Monitoramento de lavouras por satélite: além do mapa verde
O que índices como NDVI realmente medem, onde funcionam bem, onde falham e como transformar imagem de satélite em decisão agronômica.
O que os índices realmente medem
NDVI, NDWI e EVI são combinações matemáticas de bandas espectrais que estimam vigor vegetativo, água na vegetação e biomassa. Eles não “veem” doença nem deficiência, veem o efeito delas sobre a planta. Por isso o valor absoluto importa menos que o comportamento: um talhão com NDVI 0,7 pode estar ótimo ou em queda livre, e só a série histórica revela a diferença.
Do índice à decisão
O monitoramento de lavouras por satélite vira ferramenta de decisão quando responde três perguntas: onde o comportamento fugiu do esperado, desde quando, e comparado com o quê. Anomalia contra o histórico do próprio talhão, contra talhões vizinhos da mesma cultura e contra o padrão da região, cada comparação conta uma história diferente e sugere uma ação diferente, da visita urgente ao simples acompanhamento.
Limitações que ninguém deve esconder
Nuvens interrompem séries ópticas nas épocas mais críticas em regiões tropicais.

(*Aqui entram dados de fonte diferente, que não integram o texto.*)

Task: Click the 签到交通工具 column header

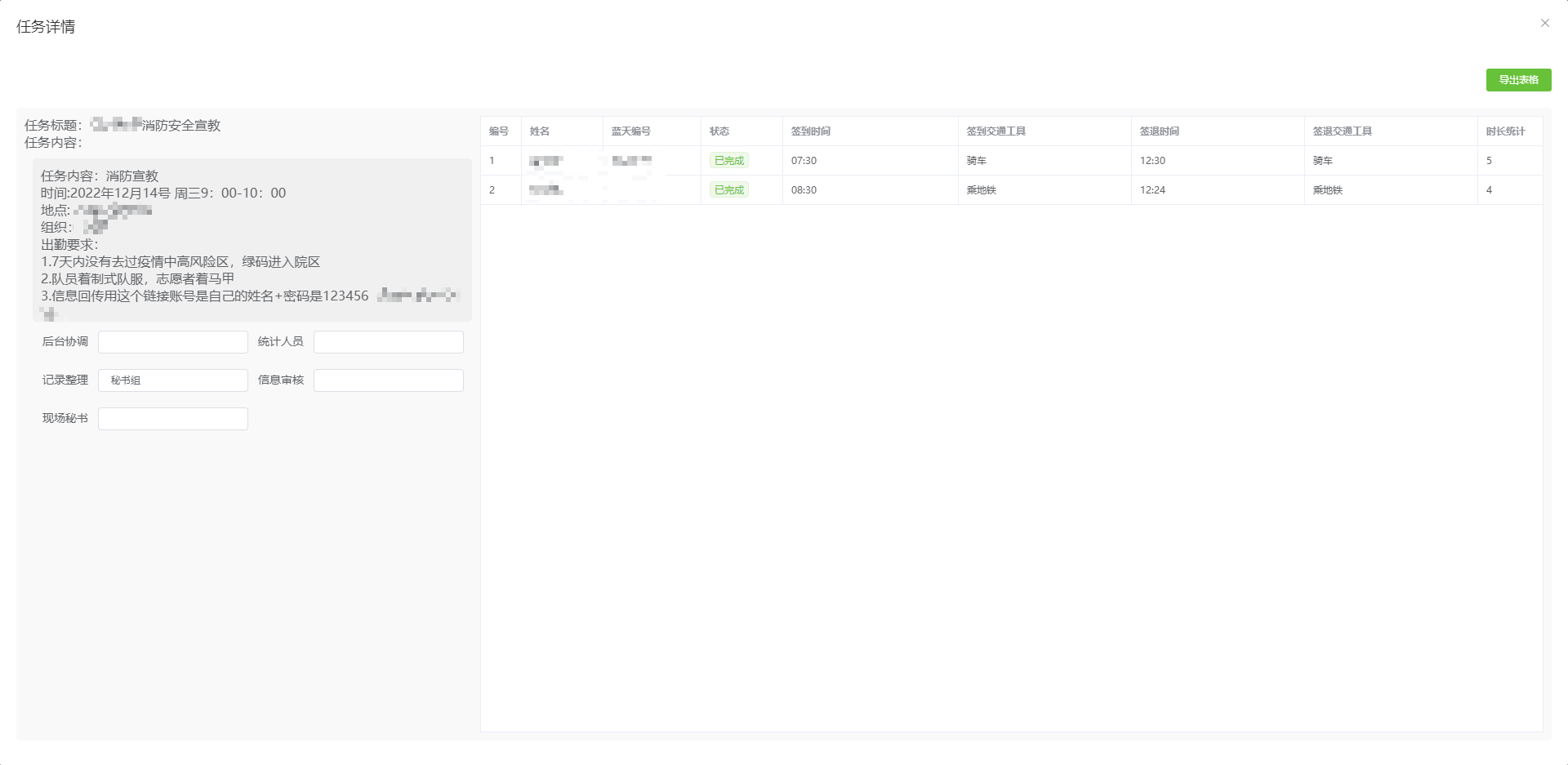Action: point(996,131)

Resolução espacial define o tamanho mínimo do problema detectável. E nenhum índice substitui a confirmação em campo: satélite aponta onde olhar, não o que aplicar. Qualquer plataforma séria de agricultura de precisão precisa ser honesta sobre esses limites, e desenhar o fluxo de trabalho ao redor deles.
Na rotina de quem decide
Na prática, o valor está na priorização: uma equipe técnica que cobre dezenas de propriedades não consegue visitar todas por semana, mas consegue visitar primeiro as que mostram sinal de estresse. É essa lógica, sinal, priorização, ação, confirmação, que conecta o módulo Satélite & Índices ao restante do ecossistema AgroPhytus.